Dmitri stood up, thought a moment, and put his finger to his forehead.
“She’s asked you, written to you a letter or something, that’s why
you’re going to her? You wouldn’t be going except for that?”
“Here is her note.” Alyosha took it out of his pocket. Mitya looked
through it quickly.
“And you were going the back‐way! Oh, gods, I thank you for sending him
by the back‐way, and he came to me like the golden fish to the silly
old fishermen in the fable! Listen, Alyosha, listen, brother! Now I
mean to tell you everything, for I must tell some one. An angel in
heaven I’ve told already; but I want to tell an angel on earth. You are
an angel on earth. You will hear and judge and forgive. And that’s what
I need, that some one above me should forgive. Listen! If two people
break away from everything on earth and fly off into the unknown, or at
least one of them, and before flying off or going to ruin he comes to
some one else and says, ‘Do this for me’—some favor never asked before
that could only be asked on one’s deathbed—would that other refuse, if
he were a friend or a brother?”
“I will do it, but tell me what it is, and make haste,” said Alyosha.
“Make haste! H’m!... Don’t be in a hurry, Alyosha, you hurry and worry
yourself. There’s no need to hurry now. Now the world has taken a new
turning. Ah, Alyosha, what a pity you can’t understand ecstasy. But
what am I saying to him? As though you didn’t understand it. What an
ass I am! What am I saying? ‘Be noble, O man!’—who says that?”
Alyosha made up his mind to wait. He felt that, perhaps, indeed, his
work lay here. Mitya sank into thought for a moment, with his elbow on
the table and his head in his hand. Both were silent.
“Alyosha,” said Mitya, “you’re the only one who won’t laugh. I should
like to begin—my confession—with Schiller’s _Hymn to Joy_, _An die
Freude_! I don’t know German, I only know it’s called that. Don’t think
I’m talking nonsense because I’m drunk. I’m not a bit drunk. Brandy’s
all very well, but I need two bottles to make me drunk:
Silenus with his rosy phiz
Upon his stumbling ass.
But I’ve not drunk a quarter of a bottle, and I’m not Silenus. I’m not
Silenus, though I am strong,[1] for I’ve made a decision once for all.

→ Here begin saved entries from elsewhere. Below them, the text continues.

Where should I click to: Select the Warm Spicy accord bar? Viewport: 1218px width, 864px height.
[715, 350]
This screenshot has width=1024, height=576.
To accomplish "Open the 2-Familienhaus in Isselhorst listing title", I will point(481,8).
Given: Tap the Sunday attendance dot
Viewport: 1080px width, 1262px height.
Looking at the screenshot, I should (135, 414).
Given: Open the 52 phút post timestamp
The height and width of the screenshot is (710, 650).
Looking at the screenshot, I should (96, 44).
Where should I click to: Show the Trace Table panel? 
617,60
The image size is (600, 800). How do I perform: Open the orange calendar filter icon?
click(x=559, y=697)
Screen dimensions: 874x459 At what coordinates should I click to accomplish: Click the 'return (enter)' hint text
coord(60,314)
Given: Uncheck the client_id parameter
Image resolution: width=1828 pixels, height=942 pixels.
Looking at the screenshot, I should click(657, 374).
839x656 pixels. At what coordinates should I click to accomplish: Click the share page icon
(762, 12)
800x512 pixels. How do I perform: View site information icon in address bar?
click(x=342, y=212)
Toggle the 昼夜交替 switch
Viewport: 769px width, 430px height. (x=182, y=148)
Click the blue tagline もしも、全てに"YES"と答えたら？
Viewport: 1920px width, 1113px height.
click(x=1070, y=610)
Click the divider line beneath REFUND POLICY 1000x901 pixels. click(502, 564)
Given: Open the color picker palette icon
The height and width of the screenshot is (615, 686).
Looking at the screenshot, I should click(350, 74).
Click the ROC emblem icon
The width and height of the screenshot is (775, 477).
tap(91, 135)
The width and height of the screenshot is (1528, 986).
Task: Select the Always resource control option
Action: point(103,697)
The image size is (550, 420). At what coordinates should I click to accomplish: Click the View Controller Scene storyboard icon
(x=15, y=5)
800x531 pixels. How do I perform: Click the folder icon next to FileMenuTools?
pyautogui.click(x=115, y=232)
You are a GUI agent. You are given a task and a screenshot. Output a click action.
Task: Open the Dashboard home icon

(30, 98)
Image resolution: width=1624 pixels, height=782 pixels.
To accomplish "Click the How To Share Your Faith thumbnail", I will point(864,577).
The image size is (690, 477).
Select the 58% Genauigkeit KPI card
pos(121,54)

Forgive me the pun; you’ll have to forgive me a lot more than puns
to‐day. Don’t be uneasy. I’m not spinning it out. I’m talking sense,
and I’ll come to the point in a minute. I won’t keep you in suspense.
Stay, how does it go?”
He raised his head, thought a minute, and began with enthusiasm:
“Wild and fearful in his cavern
Hid the naked troglodyte,
And the homeless nomad wandered
Laying waste the fertile plain.
Menacing with spear and arrow
In the woods the hunter strayed....
Woe to all poor wretches stranded
On those cruel and hostile shores!
“From the peak of high Olympus
Came the mother Ceres down,
Seeking in those savage regions
Her lost daughter Proserpine.
But the Goddess found no refuge,
Found no kindly welcome there,
And no temple bearing witness
To the worship of the gods.
“From the fields and from the vineyards
Came no fruits to deck the feasts,
Only flesh of bloodstained victims
Smoldered on the altar‐fires,
And where’er the grieving goddess
Turns her melancholy gaze,
Sunk in vilest degradation
Man his loathsomeness displays.”
Mitya broke into sobs and seized Alyosha’s hand.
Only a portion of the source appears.